I avoided the ass issue—there was no correct comment for that. If I was looking at her ass, then I was too perverted to care about saving my life, and if I wasn’t looking, then she’d want to know why I wasn’t looking. I went with the simple truth. “I don’t know. I was unconscious when he put them on me.” More like three-fourths dead, but we didn’t need to go into that. “Check his suit pocket, then his pants pocket.”
“Oh, fun for me. Having to stick my hand next to a psycho’s wienerschnitzel.” She searched his suit jacket pockets first and found nothing. “Wonderful,” she snapped before gamely going into his pants pocket. “Whoops, I was wrong. Not a wienerschnitzel. Closer to a cocktail weenie. Doesn’t it figure. Massive ego, teeny weenie. Ah ha!” Triumphantly, she held up the keys, reached across him to undo the childproof locks to the doors, and had me unchained in less than three seconds. “Don’t look so worried, Misha.” She wrinkled her nose. “I’m not an S&M queen. I worked as a magician’s assistant one summer. I can also hold my breath for three minutes under water. You wouldn’t believe how popular that made me when I turned eighteen.”
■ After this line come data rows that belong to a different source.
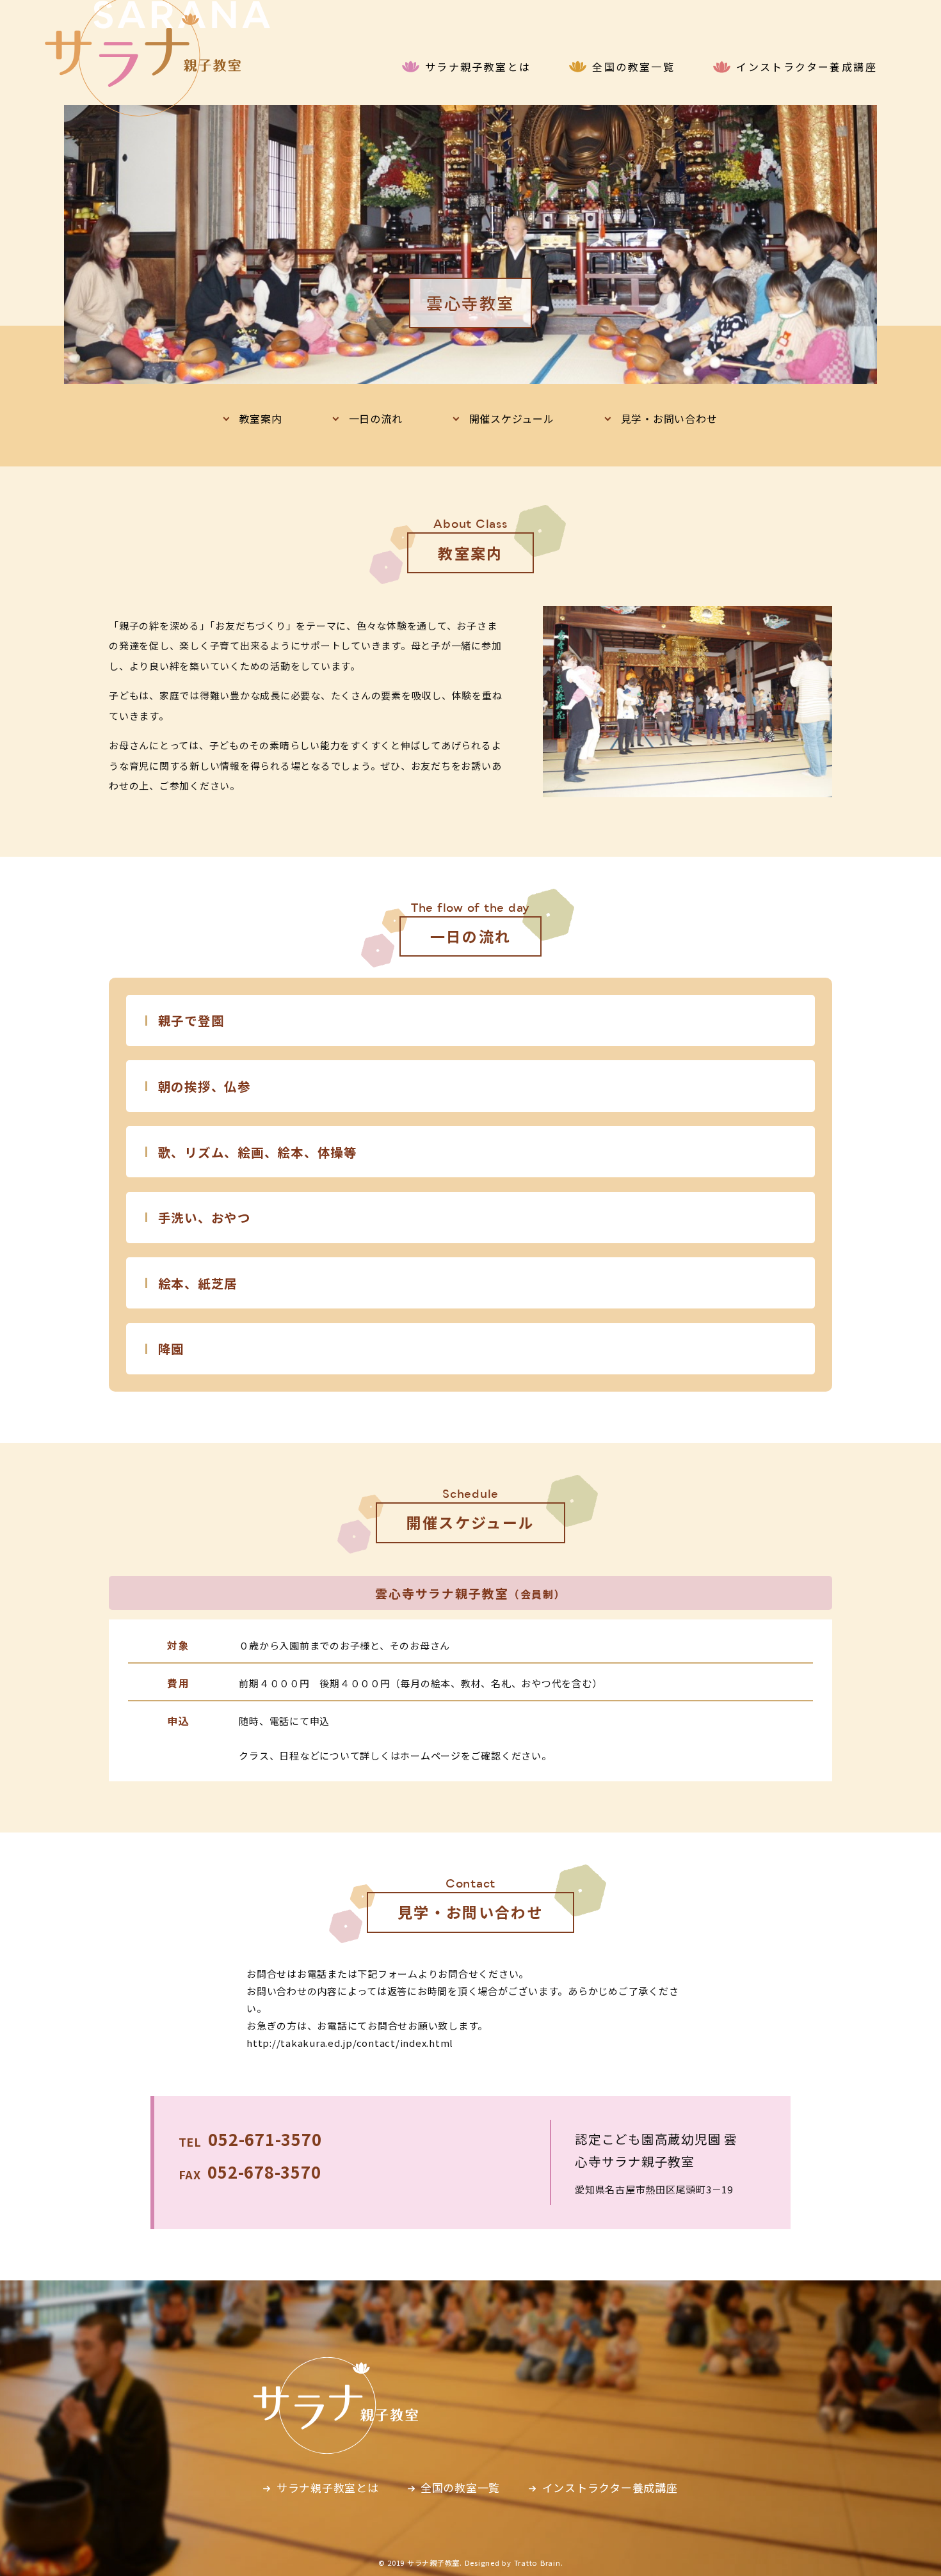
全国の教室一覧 (633, 66)
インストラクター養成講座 (806, 66)
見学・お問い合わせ (669, 418)
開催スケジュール (511, 418)
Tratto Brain (537, 2562)
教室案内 (260, 418)
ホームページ (430, 1755)
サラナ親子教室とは (478, 66)
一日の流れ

I could imagine all right and now wasn’t the time for it, but for once my body didn’t obey me. I found out it was not impossible to run with an erection, but it was somewhat uncomfortable. We headed away from the interstate. No one was going to pick up two people hitching for a ride at four in the morning and I didn’t want to run into any police. That was a complication to avoid. I hated leaving Raynor alive, but if I had been the killer I refused to be, I couldn’t kill him in front of Ariel anyway. That would be a much bigger complication than the police.
That meant we ran. If only two hours had passed since Raynor had kidnapped me from the motel in Springerville, we were still in Arizona. All we had to do was find a phone and have Stefan and Saul come get us. However, in the ambient light of a sickle moon, it looked as if we were in a popular Arizona attraction, the Petrified Forest. There weren’t a lot of phones there. Petrified or otherwise.
Chapter 10
Ariel leaped over fallen stone tree trunks with as much grace and style as if it were an event in the Olympics and she were being judged. All tens. She also didn’t stumble a single time. Considering we were away from the highway lights and going by the limited light of the moon, that was impressive. I didn’t stumble either, but chimeras had excellent night vision and mine had only become better as I matured, the same as everything else.